HAVERHILL — Mayor James Fiorentini tried to calm the City Council last night about the possibility of a medical marijuana dispensary opening in Haverhill.
“No one can even apply for a license until the state issues its regulations,” Fiorentini said. “There’s no need to panic on this.”
The use of medical marijuana in Massachusetts was approved by 63 percent of voters in the Nov. 6 general election. The dispensaries will be overseen by the state Department of Public Health, which has until April to release specific regulations.
Concerns for what the city can do to prepare for the possibility of a medical marijuana dispensary came up last night. Councilor William Macek said it is time for the city to come up with a plan to deal with a request to open a dispensary.

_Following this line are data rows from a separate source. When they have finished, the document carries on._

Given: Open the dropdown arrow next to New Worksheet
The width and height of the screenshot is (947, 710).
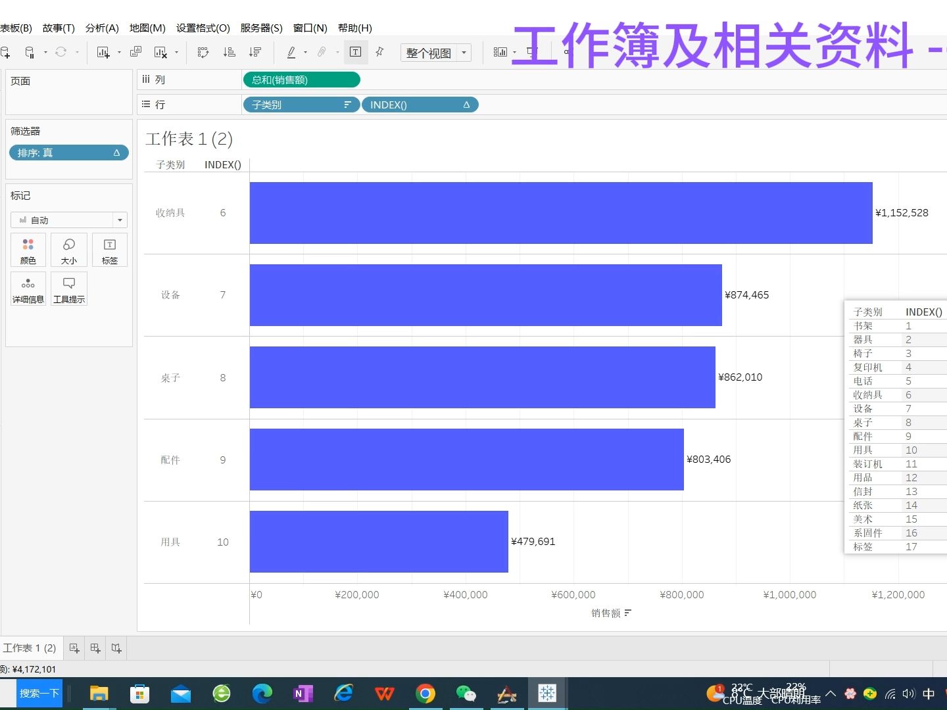Looking at the screenshot, I should pyautogui.click(x=118, y=52).
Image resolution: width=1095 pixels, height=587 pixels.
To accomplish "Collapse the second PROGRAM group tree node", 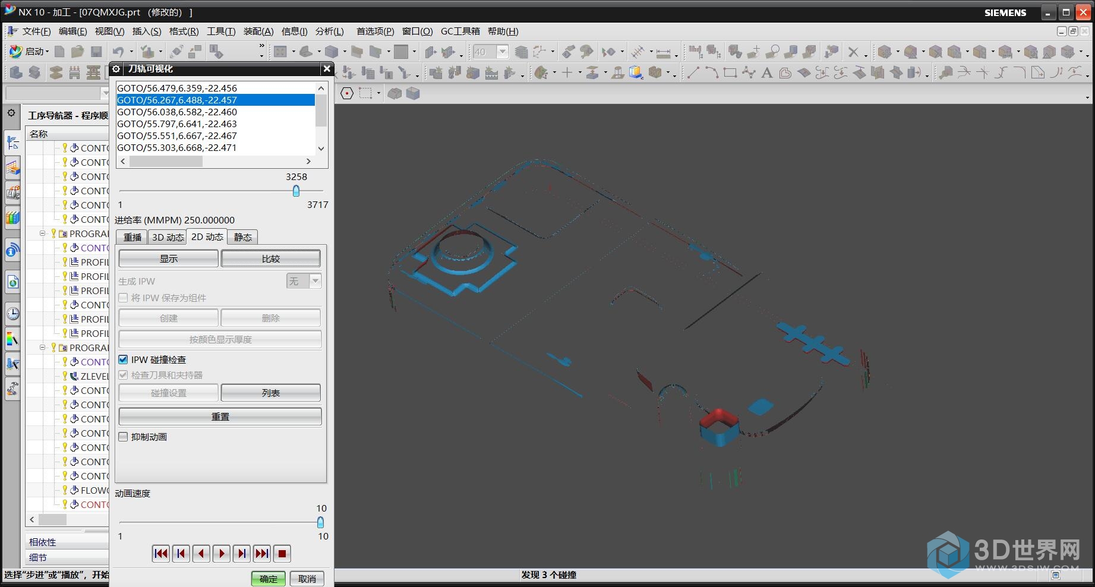I will coord(43,348).
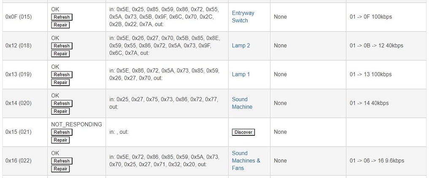Refresh the not responding node 0x15
Screen dimensions: 432x178
tap(62, 132)
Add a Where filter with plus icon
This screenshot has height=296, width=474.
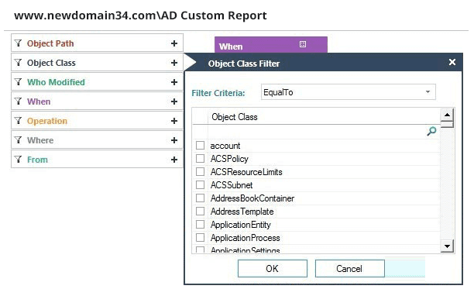pyautogui.click(x=174, y=140)
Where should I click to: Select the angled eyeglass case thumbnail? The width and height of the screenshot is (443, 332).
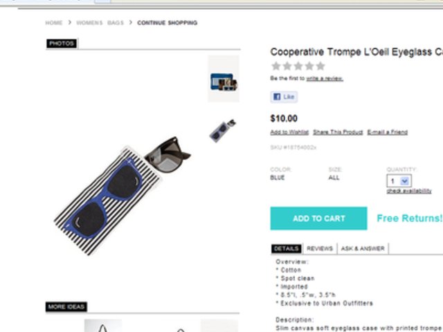[x=223, y=131]
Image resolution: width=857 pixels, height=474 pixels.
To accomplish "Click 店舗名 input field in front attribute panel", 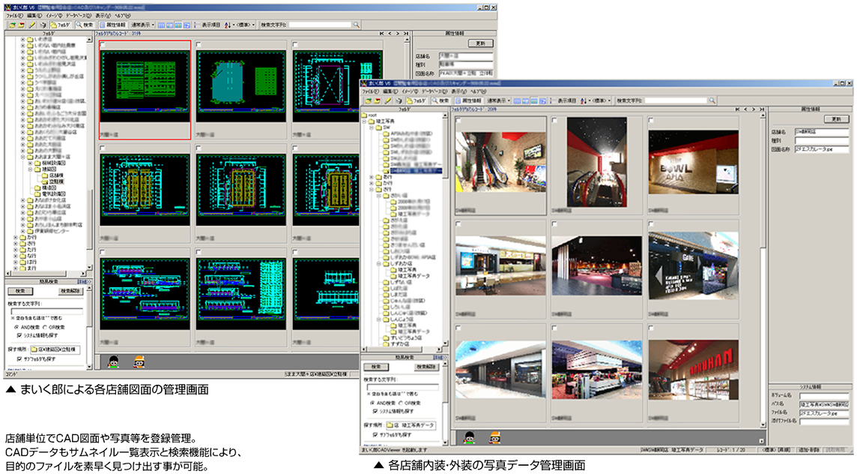I will (x=822, y=133).
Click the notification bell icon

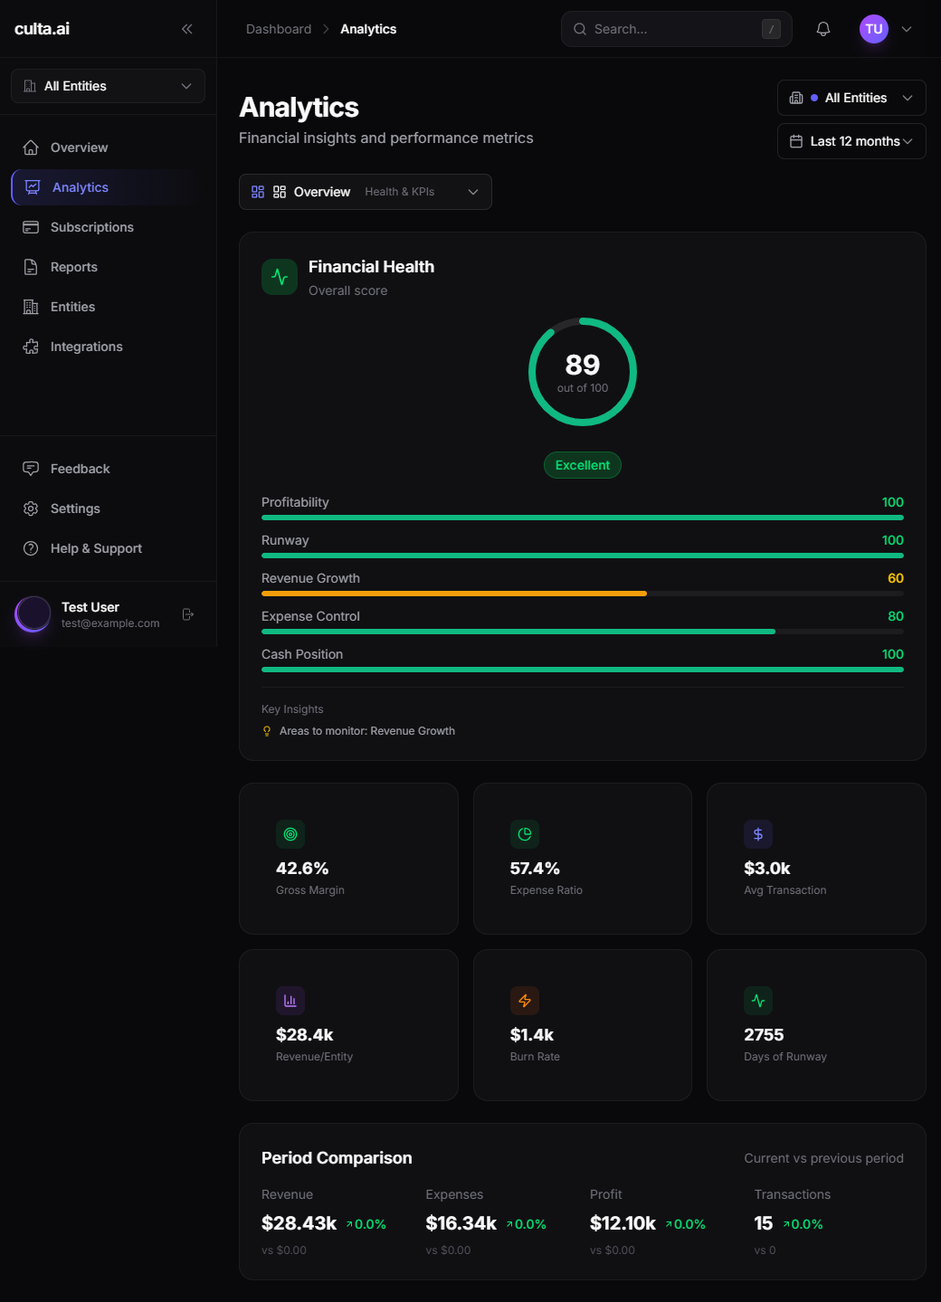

“It’s somewhat rushing upon us,” Macek said, about the new law set to take effect Jan. 1. The law removes state criminal and civil penalties for medical marijuana use for patients with certain debilitating conditions. It also provides for 35 nonprofit medical marijuana treatment centers throughout the state, with no more than five in each county. The centers may grow, process and provide marijuana to patients who have a prescription from a doctor.
“We should be proactive rather than reactive,” Macek said. “I don’t want to end up in a situation where something, through a court battle, ends up being brought to the city, like it or not, in a certain area or a certain location or building.”
“Just as we have had to do with adult zones...that every city has to at least provide an area, you can’t zone them out,” he said.
Macek said he provided each council member with a copy of a zoning amendment passed by the town of Wakefield last month. Macek said Wakefield amended its rules to not allow medical marijuana centers in any of its zoned districts.